Sunday, September 01, 2013

JACOB AND ESAU


It would foolish to pretend that a life spent staring at unfinished canvases coldly confronting one's glaring inadequacies on a daily basis would be a life void of anxiety or stress. 

For well over a decade my dear friend David Schoffman has been laboring like a serf on a series of works whose ultimate resolution has been as elusive as a sperm whale. Every attempt, every botched opportunity, every missed metaphor has etched a line deep into David's dented temple. Every failure of form, every misdirected shape has sewn another wrinkle around my good friend's milky blue eyes.

He is not broken but he is aged, his hair, white as laundry soap, has thinned into fine meek meadows of downy dander.

Schoffman in front of the still unfinished painting The Covenant of Otto (left: 1999, right: 2013)
Some say he has gone slightly mad. As evidence they cite his forgetfulness, his sudden flights of dreamy inattention and his sloppy, frivolous and amateurish drawings.



Gone is his stridency, his vinegary wit and his eloquent, dinner party disquisitions delivered extempore under the spell of excessive spirits. David is now diminished, even dull, slowed by the solvent vapors of his studio, a toxic cocktail of turpentine, cadmium and lead. His former effulgence has been replaced by a mild composure and a disinterested complacency.
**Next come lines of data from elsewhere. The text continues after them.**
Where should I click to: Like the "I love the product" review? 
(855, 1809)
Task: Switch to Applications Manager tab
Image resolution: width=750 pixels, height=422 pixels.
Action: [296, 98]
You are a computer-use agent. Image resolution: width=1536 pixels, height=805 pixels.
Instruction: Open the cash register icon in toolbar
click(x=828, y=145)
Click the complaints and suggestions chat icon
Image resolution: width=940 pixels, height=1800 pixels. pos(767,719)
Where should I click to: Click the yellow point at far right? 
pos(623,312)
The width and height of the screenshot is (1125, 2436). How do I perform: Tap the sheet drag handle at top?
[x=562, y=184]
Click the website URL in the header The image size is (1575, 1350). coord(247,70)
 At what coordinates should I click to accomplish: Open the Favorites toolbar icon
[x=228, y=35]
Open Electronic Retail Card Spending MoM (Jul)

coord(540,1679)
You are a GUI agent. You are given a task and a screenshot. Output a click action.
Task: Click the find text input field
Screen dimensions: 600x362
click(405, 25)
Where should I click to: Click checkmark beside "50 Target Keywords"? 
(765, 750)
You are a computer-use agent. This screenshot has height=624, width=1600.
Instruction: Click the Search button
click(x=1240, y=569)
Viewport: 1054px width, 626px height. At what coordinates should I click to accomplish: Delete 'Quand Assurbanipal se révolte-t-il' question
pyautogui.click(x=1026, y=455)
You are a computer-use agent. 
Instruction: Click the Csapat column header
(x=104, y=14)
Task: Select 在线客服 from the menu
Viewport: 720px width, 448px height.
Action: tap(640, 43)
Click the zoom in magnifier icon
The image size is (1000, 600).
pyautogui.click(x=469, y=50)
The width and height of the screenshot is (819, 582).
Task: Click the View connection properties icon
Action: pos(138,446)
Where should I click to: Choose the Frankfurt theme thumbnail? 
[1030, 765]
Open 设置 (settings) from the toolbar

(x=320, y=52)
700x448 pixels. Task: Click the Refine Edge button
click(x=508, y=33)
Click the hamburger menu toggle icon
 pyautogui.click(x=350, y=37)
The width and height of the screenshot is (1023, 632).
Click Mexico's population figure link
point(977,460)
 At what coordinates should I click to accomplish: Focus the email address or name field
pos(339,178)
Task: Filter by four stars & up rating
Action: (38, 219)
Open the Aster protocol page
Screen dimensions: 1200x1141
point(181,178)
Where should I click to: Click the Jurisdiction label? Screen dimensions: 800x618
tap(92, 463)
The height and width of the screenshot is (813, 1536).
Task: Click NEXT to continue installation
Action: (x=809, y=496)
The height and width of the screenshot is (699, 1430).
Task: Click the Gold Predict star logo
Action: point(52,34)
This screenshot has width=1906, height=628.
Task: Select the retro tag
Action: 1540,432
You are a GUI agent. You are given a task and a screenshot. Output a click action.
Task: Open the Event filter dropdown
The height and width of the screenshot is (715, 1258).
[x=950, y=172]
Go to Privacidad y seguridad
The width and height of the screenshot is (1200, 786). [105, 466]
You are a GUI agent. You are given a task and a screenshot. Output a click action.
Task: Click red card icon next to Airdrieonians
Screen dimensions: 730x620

And so The Body Is His Book: One-Hundred Paintings remains unfinished and David's draining energy is absorbed more and more by crossword puzzles, the dog park and his silly little watercolors.





The competitive side of me rejoices in David's inactivity. Of all my contemporaries it has always been Schoffman who represented the only palpable threat to my dominance. Together with me and a couple of other hardened art world veterans we have occupied the thin, brittle peak of critical preeminence reducing our colleagues to virtual insignificance. And now that Schoffman has been laid low by fatigue and infirmity I'd be lying if I claimed to be sorry.

But David Schoffman is a cunning little bastard.

 Could all this be nothing but a diabolical ploy?